Apart from the lack of validated labels, the current dataset has several additional limitations that should be addressed in future data collection. First, sleep data were available for only a subset of participants because the mattress sensor was introduced later in the study, and some participants did not consent to its installation. Future translational work should investigate these barriers more directly, particularly whether concerns relate to comfort, privacy, or other acceptability reasons. A further limitation is that the duration of sensor recording varied across participants, resulting in an unequal number of valid baseline–test window pairs per individual. Participants with shorter recording periods contributed fewer windows, which may have reduced both the opportunity to detect anomalies and the stability of the personalized behavioral baseline. Although the 10-day sliding window approach does not in principle require very long longitudinal data, longer monitoring periods would allow a more representative characterization of typical behavior and make the anomaly thresholds more meaningful. These differences in recording duration partly arose from the rolling recruitment design of the ongoing study, which could be improved in future study design, and partly from participant dropout or death, which is an inherent challenge in longitudinal research involving older adults living with dementia.

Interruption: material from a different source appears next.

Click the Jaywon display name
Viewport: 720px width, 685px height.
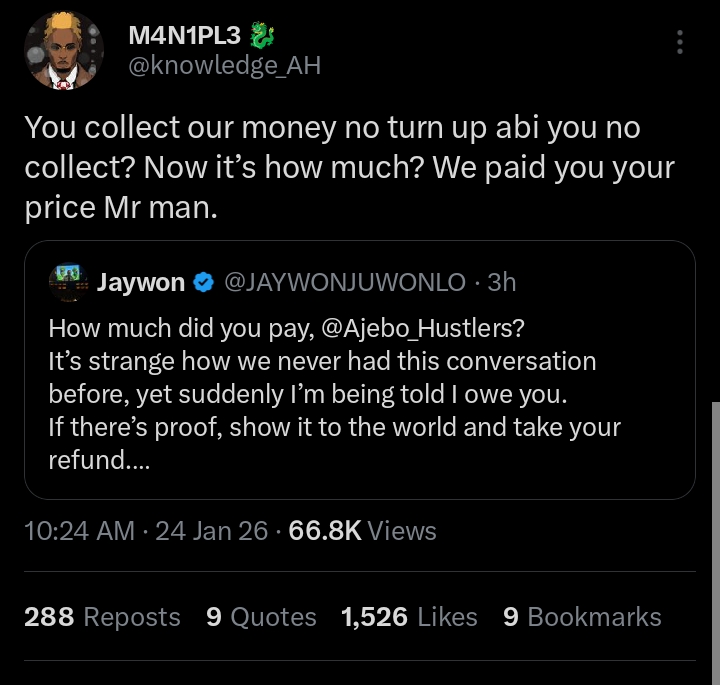click(x=140, y=283)
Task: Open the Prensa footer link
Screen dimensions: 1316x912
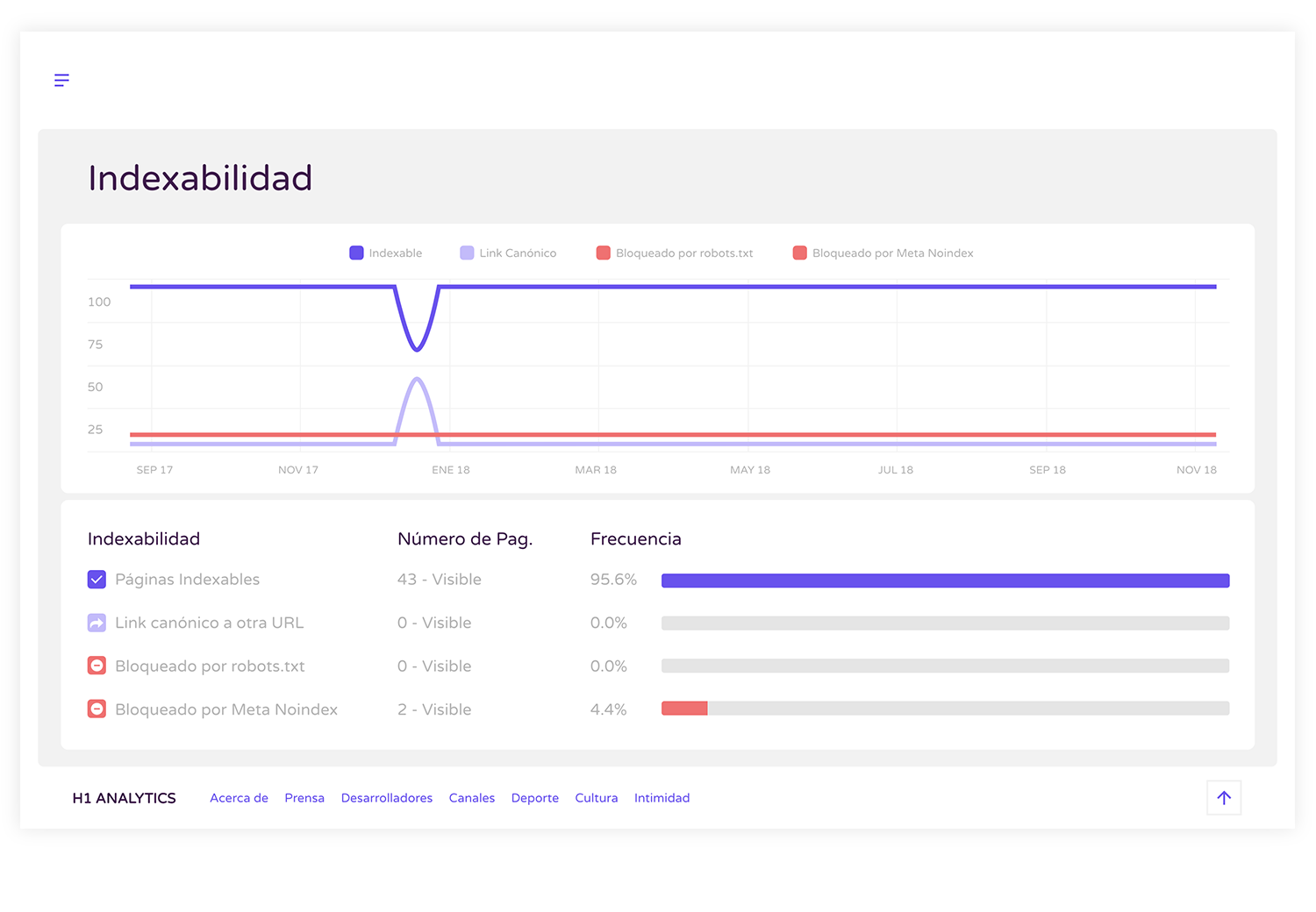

In addition, several factors may influence how sensor-derived activity patterns are interpreted. The PIR sensors capture motion as discrete events and do not attribute movement to a specific individual, so caregiver presence may contribute to recorded activity. This concern is mitigated in 2 ways. First, because anomalies are defined as deviations from each participant’s own preceding baseline, habitual caregiver activity is incorporated into that baseline and does not by itself generate anomalies. Second, of the 5 markers, only activity entropy is derived purely from ambient motion; sleep quality, early warning score, UTI, and agitation are substantially patient specific, and our feature importance analysis (Figure 4) indicates that detection is driven by a combination of these markers rather than by entropy alone. Nevertheless, because the open TIHM dataset does not record living arrangements or the proportion of time a participant is unaccompanied, we could not stratify analyses by co-residence or occupancy, and contextual influences cannot be fully ruled out. We recommend that future data collection enable patient-specific measurement of activity, for example, through patient-specific PIR sensing, to ensure that recorded signals correspond only to the target patient.

Contributions

Nevertheless, this study contributes to detecting delirium-related anomalies in home settings in several important aspects. First, this is the first study to work on detecting delirium-related anomalies in smart home settings and provides evidence of viability, which has huge potential for prevention and early intervention for people living with dementia and reducing costs for hospital admissions. Second, our individualized, unsupervised detection framework is well aligned with real-world implementation contexts, in which delirium-related episodes are difficult to clinically validate in a timely manner. By modelling within-person baselines rather than relying on global population models, this approach accommodates substantial interindividual heterogeneity and captures dynamic shifts in an individual’s baseline as biological states and daily behaviors evolve over time. This study lays a strong foundation for future work, including developing data collection protocols that better align with the goal of delirium-related anomaly detection, and algorithm improvement and validation through clinical partnerships.

Conclusions

This proof-of-concept study demonstrates the feasibility and promise of using smart home data to detect anomalies consistent with delirium superimposed on dementia, with potential value in reducing health care costs through early intervention. The limitations of lacking clinically confirmed labels and the strengths of detecting anomalies while considering individual differences are acknowledged. Future work requires data collection with a focus on delirium prevention, including data that allow features better aligned with delirium symptoms, as well as clinically confirmed labels for ground truth validation.

Acknowledgments

The authors thank Dr Francesca Palermo for her helpful correspondence regarding the feasibility of Technology Integrated Health Management data collection.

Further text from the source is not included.